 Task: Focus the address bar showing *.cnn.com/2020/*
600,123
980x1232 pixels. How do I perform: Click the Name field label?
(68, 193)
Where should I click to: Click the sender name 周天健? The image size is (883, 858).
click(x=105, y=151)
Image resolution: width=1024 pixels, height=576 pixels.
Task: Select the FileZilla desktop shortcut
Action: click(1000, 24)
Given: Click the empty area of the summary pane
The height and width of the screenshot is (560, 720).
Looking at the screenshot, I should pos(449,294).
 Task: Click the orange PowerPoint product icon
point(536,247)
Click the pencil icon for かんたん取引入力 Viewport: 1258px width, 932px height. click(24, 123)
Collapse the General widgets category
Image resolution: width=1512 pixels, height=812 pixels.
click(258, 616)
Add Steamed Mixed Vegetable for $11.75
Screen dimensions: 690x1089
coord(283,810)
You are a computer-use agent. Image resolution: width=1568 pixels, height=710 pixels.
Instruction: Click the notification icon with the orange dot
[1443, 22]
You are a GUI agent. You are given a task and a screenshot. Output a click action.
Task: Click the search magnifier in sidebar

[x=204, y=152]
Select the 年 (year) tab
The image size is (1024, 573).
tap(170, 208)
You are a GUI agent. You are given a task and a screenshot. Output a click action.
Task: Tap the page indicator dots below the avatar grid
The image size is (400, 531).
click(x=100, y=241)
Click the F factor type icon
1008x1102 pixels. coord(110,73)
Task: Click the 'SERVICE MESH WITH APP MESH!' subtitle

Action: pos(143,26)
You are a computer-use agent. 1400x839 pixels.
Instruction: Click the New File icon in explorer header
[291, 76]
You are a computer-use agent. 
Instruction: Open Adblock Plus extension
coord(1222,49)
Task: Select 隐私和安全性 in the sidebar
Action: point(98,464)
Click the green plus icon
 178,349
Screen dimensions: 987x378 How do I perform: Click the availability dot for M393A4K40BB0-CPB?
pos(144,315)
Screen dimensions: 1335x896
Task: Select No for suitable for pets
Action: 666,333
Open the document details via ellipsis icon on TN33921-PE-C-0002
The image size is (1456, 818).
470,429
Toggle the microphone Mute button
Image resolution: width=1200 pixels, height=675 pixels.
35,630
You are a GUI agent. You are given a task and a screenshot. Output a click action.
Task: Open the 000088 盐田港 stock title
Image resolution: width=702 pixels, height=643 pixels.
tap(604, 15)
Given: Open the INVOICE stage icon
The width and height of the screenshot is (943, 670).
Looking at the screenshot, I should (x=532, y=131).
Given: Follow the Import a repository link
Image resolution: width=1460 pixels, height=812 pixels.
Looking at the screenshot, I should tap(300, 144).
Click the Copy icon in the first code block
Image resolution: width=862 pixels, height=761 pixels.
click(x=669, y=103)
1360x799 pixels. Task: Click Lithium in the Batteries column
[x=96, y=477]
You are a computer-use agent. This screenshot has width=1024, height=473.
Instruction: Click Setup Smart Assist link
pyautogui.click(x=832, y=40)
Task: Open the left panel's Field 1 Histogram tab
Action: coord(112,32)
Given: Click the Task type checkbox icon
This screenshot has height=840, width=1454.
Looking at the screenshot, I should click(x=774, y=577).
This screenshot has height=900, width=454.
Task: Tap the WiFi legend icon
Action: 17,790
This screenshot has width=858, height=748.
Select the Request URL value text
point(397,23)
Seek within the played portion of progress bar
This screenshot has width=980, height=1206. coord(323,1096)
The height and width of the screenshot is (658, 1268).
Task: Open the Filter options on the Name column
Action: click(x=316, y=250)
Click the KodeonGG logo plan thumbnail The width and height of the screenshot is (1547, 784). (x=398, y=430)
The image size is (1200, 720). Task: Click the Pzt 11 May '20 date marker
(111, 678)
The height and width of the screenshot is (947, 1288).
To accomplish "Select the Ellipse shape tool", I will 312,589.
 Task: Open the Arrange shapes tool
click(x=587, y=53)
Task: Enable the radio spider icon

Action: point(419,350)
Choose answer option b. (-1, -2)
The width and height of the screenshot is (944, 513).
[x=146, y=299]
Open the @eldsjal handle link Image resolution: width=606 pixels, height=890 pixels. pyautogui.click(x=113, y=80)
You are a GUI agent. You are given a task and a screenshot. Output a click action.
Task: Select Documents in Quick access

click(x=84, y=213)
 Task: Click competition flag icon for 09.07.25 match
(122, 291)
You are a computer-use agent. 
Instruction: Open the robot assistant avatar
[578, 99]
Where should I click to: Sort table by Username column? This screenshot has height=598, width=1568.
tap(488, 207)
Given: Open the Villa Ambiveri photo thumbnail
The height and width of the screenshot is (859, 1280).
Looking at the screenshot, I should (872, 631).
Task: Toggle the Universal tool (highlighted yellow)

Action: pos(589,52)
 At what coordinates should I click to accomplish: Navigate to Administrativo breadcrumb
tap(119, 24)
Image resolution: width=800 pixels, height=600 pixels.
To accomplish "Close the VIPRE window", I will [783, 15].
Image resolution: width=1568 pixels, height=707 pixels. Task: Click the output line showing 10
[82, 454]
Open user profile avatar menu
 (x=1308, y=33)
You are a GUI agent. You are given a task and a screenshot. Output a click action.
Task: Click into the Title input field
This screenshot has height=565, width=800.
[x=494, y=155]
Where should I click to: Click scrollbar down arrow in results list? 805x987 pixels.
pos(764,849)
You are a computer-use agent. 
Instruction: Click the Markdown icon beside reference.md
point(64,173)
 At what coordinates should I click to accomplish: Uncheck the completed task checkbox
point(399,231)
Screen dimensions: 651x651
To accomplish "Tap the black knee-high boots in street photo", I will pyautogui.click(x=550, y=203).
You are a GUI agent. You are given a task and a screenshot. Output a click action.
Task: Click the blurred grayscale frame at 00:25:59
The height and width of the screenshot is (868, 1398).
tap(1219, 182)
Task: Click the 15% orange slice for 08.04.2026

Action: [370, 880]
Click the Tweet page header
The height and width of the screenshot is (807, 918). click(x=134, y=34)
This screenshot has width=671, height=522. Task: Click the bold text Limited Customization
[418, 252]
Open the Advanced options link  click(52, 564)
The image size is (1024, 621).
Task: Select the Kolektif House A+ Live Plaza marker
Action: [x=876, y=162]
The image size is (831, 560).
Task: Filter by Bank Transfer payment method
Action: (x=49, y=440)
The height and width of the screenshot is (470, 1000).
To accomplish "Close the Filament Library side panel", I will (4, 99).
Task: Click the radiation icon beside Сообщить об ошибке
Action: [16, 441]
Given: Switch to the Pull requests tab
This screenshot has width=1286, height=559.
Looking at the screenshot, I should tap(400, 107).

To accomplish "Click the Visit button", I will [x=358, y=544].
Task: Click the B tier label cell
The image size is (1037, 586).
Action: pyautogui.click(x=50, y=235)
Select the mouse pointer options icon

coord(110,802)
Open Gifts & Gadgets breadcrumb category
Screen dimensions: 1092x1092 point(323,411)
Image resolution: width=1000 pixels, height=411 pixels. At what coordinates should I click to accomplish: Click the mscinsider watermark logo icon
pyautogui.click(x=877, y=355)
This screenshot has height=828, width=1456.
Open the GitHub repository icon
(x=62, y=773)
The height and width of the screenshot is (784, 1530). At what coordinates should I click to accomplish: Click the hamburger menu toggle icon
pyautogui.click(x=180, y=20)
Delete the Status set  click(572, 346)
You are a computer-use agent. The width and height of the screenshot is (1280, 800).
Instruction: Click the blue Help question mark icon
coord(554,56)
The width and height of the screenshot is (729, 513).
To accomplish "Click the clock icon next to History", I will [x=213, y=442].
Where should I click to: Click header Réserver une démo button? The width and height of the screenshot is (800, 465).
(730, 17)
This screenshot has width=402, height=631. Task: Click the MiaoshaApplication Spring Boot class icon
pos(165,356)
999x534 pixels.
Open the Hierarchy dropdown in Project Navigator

________

:: The task ::
Return all of the rows above unchanged, character for character.

:: Task output ::
 Task: Focus the address bar showing *.cnn.com/2020/*
600,123
980x1232 pixels. How do I perform: Click the Name field label?
(68, 193)
Where should I click to: Click the sender name 周天健? The image size is (883, 858).
click(x=105, y=151)
Image resolution: width=1024 pixels, height=576 pixels.
Task: Select the FileZilla desktop shortcut
Action: click(1000, 24)
Given: Click the empty area of the summary pane
The height and width of the screenshot is (560, 720).
Looking at the screenshot, I should pos(449,294).
 Task: Click the orange PowerPoint product icon
point(536,247)
Click the pencil icon for かんたん取引入力 Viewport: 1258px width, 932px height. click(24, 123)
Collapse the General widgets category
Image resolution: width=1512 pixels, height=812 pixels.
click(258, 616)
Add Steamed Mixed Vegetable for $11.75
Screen dimensions: 690x1089
coord(283,810)
You are a computer-use agent. Image resolution: width=1568 pixels, height=710 pixels.
Instruction: Click the notification icon with the orange dot
[1443, 22]
You are a GUI agent. You are given a task and a screenshot. Output a click action.
Task: Click the search magnifier in sidebar

[x=204, y=152]
Select the 年 (year) tab
The image size is (1024, 573).
tap(170, 208)
You are a GUI agent. You are given a task and a screenshot. Output a click action.
Task: Tap the page indicator dots below the avatar grid
The image size is (400, 531).
click(x=100, y=241)
Click the F factor type icon
1008x1102 pixels. coord(110,73)
Task: Click the 'SERVICE MESH WITH APP MESH!' subtitle

Action: pos(143,26)
You are a computer-use agent. 1400x839 pixels.
Instruction: Click the New File icon in explorer header
[291, 76]
You are a computer-use agent. 
Instruction: Open Adblock Plus extension
coord(1222,49)
Task: Select 隐私和安全性 in the sidebar
Action: point(98,464)
Click the green plus icon
 178,349
Screen dimensions: 987x378 How do I perform: Click the availability dot for M393A4K40BB0-CPB?
pos(144,315)
Screen dimensions: 1335x896
Task: Select No for suitable for pets
Action: 666,333
Open the document details via ellipsis icon on TN33921-PE-C-0002
The image size is (1456, 818).
470,429
Toggle the microphone Mute button
Image resolution: width=1200 pixels, height=675 pixels.
35,630
You are a GUI agent. You are given a task and a screenshot. Output a click action.
Task: Open the 000088 盐田港 stock title
Image resolution: width=702 pixels, height=643 pixels.
tap(604, 15)
Given: Open the INVOICE stage icon
The width and height of the screenshot is (943, 670).
Looking at the screenshot, I should (x=532, y=131).
Given: Follow the Import a repository link
Image resolution: width=1460 pixels, height=812 pixels.
Looking at the screenshot, I should tap(300, 144).
Click the Copy icon in the first code block
Image resolution: width=862 pixels, height=761 pixels.
click(x=669, y=103)
1360x799 pixels. Task: Click Lithium in the Batteries column
[x=96, y=477]
You are a computer-use agent. This screenshot has width=1024, height=473.
Instruction: Click Setup Smart Assist link
pyautogui.click(x=832, y=40)
Task: Open the left panel's Field 1 Histogram tab
Action: coord(112,32)
Given: Click the Task type checkbox icon
This screenshot has height=840, width=1454.
Looking at the screenshot, I should click(x=774, y=577).
This screenshot has height=900, width=454.
Task: Tap the WiFi legend icon
Action: 17,790
This screenshot has width=858, height=748.
Select the Request URL value text
point(397,23)
Seek within the played portion of progress bar
This screenshot has width=980, height=1206. coord(323,1096)
The height and width of the screenshot is (658, 1268).
Task: Open the Filter options on the Name column
Action: click(x=316, y=250)
Click the KodeonGG logo plan thumbnail The width and height of the screenshot is (1547, 784). (x=398, y=430)
The image size is (1200, 720). Task: Click the Pzt 11 May '20 date marker
(111, 678)
The height and width of the screenshot is (947, 1288).
To accomplish "Select the Ellipse shape tool", I will 312,589.
 Task: Open the Arrange shapes tool
click(x=587, y=53)
Task: Enable the radio spider icon

Action: point(419,350)
Choose answer option b. (-1, -2)
The width and height of the screenshot is (944, 513).
[x=146, y=299]
Open the @eldsjal handle link Image resolution: width=606 pixels, height=890 pixels. pyautogui.click(x=113, y=80)
You are a GUI agent. You are given a task and a screenshot. Output a click action.
Task: Select Documents in Quick access

click(x=84, y=213)
 Task: Click competition flag icon for 09.07.25 match
(122, 291)
You are a computer-use agent. 
Instruction: Open the robot assistant avatar
[578, 99]
Where should I click to: Sort table by Username column? This screenshot has height=598, width=1568.
tap(488, 207)
Given: Open the Villa Ambiveri photo thumbnail
The height and width of the screenshot is (859, 1280).
Looking at the screenshot, I should (872, 631).
Task: Toggle the Universal tool (highlighted yellow)

Action: pos(589,52)
 At what coordinates should I click to accomplish: Navigate to Administrativo breadcrumb
tap(119, 24)
Image resolution: width=800 pixels, height=600 pixels.
To accomplish "Close the VIPRE window", I will [783, 15].
Image resolution: width=1568 pixels, height=707 pixels. Task: Click the output line showing 10
[82, 454]
Open user profile avatar menu
 (x=1308, y=33)
You are a GUI agent. You are given a task and a screenshot. Output a click action.
Task: Click into the Title input field
This screenshot has height=565, width=800.
[x=494, y=155]
Where should I click to: Click scrollbar down arrow in results list? 805x987 pixels.
pos(764,849)
You are a computer-use agent. 
Instruction: Click the Markdown icon beside reference.md
point(64,173)
 At what coordinates should I click to accomplish: Uncheck the completed task checkbox
point(399,231)
Screen dimensions: 651x651
To accomplish "Tap the black knee-high boots in street photo", I will pyautogui.click(x=550, y=203).
You are a GUI agent. You are given a task and a screenshot. Output a click action.
Task: Click the blurred grayscale frame at 00:25:59
The height and width of the screenshot is (868, 1398).
tap(1219, 182)
Task: Click the 15% orange slice for 08.04.2026

Action: [370, 880]
Click the Tweet page header
The height and width of the screenshot is (807, 918). click(x=134, y=34)
This screenshot has width=671, height=522. Task: Click the bold text Limited Customization
[418, 252]
Open the Advanced options link  click(52, 564)
The image size is (1024, 621).
Task: Select the Kolektif House A+ Live Plaza marker
Action: [x=876, y=162]
The image size is (831, 560).
Task: Filter by Bank Transfer payment method
Action: (x=49, y=440)
The height and width of the screenshot is (470, 1000).
To accomplish "Close the Filament Library side panel", I will (4, 99).
Task: Click the radiation icon beside Сообщить об ошибке
Action: [16, 441]
Given: Switch to the Pull requests tab
This screenshot has width=1286, height=559.
Looking at the screenshot, I should tap(400, 107).

To accomplish "Click the Visit button", I will [x=358, y=544].
Task: Click the B tier label cell
The image size is (1037, 586).
Action: pyautogui.click(x=50, y=235)
Select the mouse pointer options icon

coord(110,802)
Open Gifts & Gadgets breadcrumb category
Screen dimensions: 1092x1092 point(323,411)
Image resolution: width=1000 pixels, height=411 pixels. At what coordinates should I click to accomplish: Click the mscinsider watermark logo icon
pyautogui.click(x=877, y=355)
This screenshot has height=828, width=1456.
Open the GitHub repository icon
(x=62, y=773)
The height and width of the screenshot is (784, 1530). At what coordinates should I click to accomplish: Click the hamburger menu toggle icon
pyautogui.click(x=180, y=20)
Delete the Status set  click(572, 346)
You are a computer-use agent. The width and height of the screenshot is (1280, 800).
Instruction: Click the blue Help question mark icon
coord(554,56)
The width and height of the screenshot is (729, 513).
To accomplish "Click the clock icon next to History", I will [x=213, y=442].
Where should I click to: Click header Réserver une démo button? The width and height of the screenshot is (800, 465).
(730, 17)
This screenshot has width=402, height=631. Task: Click the MiaoshaApplication Spring Boot class icon
pos(165,356)
999x534 pixels.
Open the Hierarchy dropdown in Project Navigator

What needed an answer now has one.